What is being asked:
Write out exactly, excluding pictures, the lines from the one containing "Given: Toggle 'Disable" through the end of the data, both included.
—————
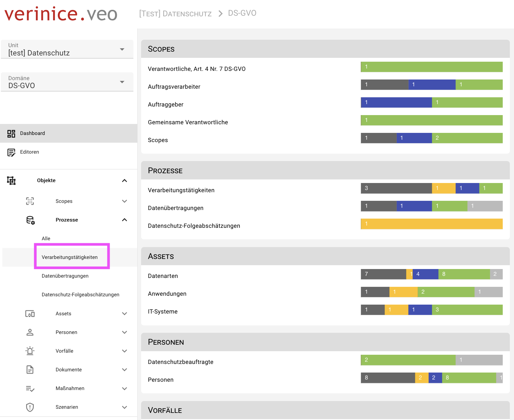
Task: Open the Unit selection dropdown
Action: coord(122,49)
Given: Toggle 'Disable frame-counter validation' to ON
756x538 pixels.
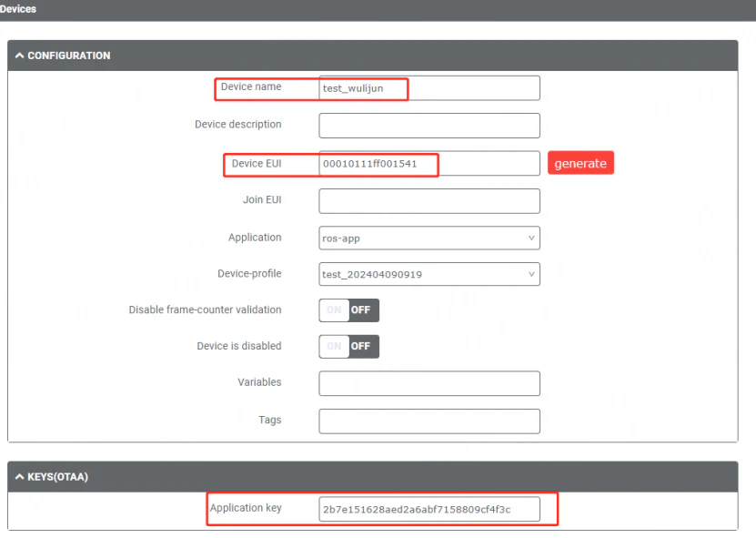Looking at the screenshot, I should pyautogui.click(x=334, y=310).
—————
Output of the task:
Given: Toggle 'Disable frame-counter validation' to ON
756x538 pixels.
Looking at the screenshot, I should pyautogui.click(x=334, y=310).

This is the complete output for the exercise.